The objective of this blog post is to explain methods which can help to answer this question. Since all methods are built on top of a search engine, the second chapter explains the internal details of lucene based search engines. The third chapter contains explanations for the most common methods used in quality assurance for search results. The conclusion provides an approach, how the methods can be used to answer the question above.

Analysis of Search Engines

In the academic field of information retrieval experts have been addressing the question of how to satisfy a user’s information need for decades. A search engine, as an implementation of an information retrieval system, can therefore be modeled as an application, which delivers the best matching content for a user’s information need. This application has to have some kind of input to satisfy the users information need. Often the user has the possibility to submit a search query as an input. For lucene based search engines, a single search result returned by a search engine is called document. These documents can be text based, but may correspond to content such as:2

  • Products
  • Songs (e.g. MP3)
  • People in a list of contacts
  • Word documents
  • Pages of a book
  • Entire books

Each document contains fields. Each field consists of a key and a value2. The key is the name of the field and the value contains the content for this field in the given document. The functionality of a search engine can now determine the best matching documents based on the given input and the field values of all documents. This functionality will be explained in more detail in the following sections.

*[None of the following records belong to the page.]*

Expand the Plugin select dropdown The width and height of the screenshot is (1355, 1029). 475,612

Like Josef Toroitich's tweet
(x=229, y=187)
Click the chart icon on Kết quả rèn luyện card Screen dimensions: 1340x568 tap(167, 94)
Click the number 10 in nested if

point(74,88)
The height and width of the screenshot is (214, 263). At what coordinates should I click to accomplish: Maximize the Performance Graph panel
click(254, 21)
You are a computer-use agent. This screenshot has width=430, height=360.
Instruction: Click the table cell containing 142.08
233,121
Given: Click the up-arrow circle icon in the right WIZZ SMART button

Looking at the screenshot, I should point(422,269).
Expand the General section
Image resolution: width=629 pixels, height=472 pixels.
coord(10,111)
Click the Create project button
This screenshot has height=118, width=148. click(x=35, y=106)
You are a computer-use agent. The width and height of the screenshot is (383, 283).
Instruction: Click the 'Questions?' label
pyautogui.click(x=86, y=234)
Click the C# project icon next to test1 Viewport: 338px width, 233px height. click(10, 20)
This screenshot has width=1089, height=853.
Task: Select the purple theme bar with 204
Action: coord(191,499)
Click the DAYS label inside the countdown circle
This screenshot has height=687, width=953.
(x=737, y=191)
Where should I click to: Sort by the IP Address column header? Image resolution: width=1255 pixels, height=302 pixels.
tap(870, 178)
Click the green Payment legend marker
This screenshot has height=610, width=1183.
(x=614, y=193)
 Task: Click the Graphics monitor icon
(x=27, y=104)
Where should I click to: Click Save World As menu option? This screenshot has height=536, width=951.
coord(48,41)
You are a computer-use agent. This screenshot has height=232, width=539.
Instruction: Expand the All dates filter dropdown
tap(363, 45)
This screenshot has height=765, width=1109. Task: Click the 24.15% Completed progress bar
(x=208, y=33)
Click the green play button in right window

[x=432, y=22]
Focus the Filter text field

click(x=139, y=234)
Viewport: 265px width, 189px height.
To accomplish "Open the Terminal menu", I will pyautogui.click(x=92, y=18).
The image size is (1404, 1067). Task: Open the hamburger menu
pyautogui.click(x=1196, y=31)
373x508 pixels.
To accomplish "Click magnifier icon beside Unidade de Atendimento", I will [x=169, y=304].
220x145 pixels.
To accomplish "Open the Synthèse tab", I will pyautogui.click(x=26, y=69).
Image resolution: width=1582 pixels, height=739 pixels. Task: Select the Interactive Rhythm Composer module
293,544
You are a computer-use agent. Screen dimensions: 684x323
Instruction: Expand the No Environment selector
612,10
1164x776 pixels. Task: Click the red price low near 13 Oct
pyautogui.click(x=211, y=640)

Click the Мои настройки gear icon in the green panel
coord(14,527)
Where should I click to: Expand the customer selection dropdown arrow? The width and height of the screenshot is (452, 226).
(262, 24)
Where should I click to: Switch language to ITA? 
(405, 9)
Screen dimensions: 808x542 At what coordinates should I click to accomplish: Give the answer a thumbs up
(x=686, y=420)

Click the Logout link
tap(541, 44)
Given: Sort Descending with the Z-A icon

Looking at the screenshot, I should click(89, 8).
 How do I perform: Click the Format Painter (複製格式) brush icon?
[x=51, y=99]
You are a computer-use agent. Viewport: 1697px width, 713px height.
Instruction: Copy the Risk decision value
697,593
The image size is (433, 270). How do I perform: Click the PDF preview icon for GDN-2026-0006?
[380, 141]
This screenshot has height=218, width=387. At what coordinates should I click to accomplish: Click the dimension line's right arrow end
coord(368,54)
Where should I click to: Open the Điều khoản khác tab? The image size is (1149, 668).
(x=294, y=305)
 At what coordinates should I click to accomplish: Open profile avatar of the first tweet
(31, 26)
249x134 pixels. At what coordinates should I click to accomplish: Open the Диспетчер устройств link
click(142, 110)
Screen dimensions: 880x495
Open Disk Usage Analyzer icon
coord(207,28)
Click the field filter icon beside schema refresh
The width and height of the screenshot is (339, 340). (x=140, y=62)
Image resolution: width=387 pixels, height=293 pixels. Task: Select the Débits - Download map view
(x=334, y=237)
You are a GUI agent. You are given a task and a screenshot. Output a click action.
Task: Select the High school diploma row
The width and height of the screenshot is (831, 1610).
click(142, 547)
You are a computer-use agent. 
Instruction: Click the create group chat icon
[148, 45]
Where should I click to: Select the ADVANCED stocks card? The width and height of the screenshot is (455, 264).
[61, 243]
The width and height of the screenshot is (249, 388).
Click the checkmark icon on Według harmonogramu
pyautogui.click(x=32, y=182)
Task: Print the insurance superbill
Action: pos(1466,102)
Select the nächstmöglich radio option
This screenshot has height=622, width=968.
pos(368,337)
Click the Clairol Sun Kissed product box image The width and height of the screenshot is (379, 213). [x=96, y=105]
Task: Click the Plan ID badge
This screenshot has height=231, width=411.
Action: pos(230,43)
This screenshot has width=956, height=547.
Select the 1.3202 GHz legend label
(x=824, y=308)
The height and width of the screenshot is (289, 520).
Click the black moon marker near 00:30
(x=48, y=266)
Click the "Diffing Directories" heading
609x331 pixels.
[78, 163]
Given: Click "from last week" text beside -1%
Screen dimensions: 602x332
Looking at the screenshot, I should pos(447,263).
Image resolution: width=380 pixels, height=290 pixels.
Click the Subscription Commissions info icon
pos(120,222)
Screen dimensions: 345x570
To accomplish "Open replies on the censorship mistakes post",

Search service and search engine grouping

A search engine is usually domain independent. This means that a search engine can be used to search through books in the same way as to search through chemical structures. Since these contexts allow to provide completely different query structure and query refining methods, an additional application is usually exposing the query interface to the user. This application is called “Query Service”.

Often the documents in the search engine have to be added, updated and deleted automatically. Therefore, another application handles this update process by using external data sources to determine which documents have to be present in the search engine. This application can also refine the documents before ingesting them into the search engine. This application is called “Ingestion Service”. The whole search service starts with the flow of data in the “Ingestion Service” where the data is consolidated into documents and ingested into the search engine. The search engine subsequently provides the data to the “Query Service”, which enhances the users queries by using context specific information. This data flow is also shown in in the figure above by the gray arrows. The following chapters will be ordered by this flow of data. The section “Indexing” shows how the data provided by the “Ingestion Service” is handled in the search engine. In section “Querying” the capabilities of a search engine for a query from the “Query Service” are described.

Indexing

The first key responsibility of a search engine is to ingest and store documents efficiently so that these documents can be retrieved quickly3.

Inverted index

The data structure that forms the core of a search engine is called an inverted index. This index references the stored documents by the search term. There are two main components in the inverted index. The first one is called search term dictionary, which is a sorted list of all terms that occur in a specific field across all documents. Each term has a list of document references attached. Each document referenced for this term contains the specific term.

Simple inverted index

The following statements are true for the documents shown in the figure above:

  • “Document 1” contains the terms “blue” and “butterfly”
  • “Document 2” contains the terms “best” and “blue”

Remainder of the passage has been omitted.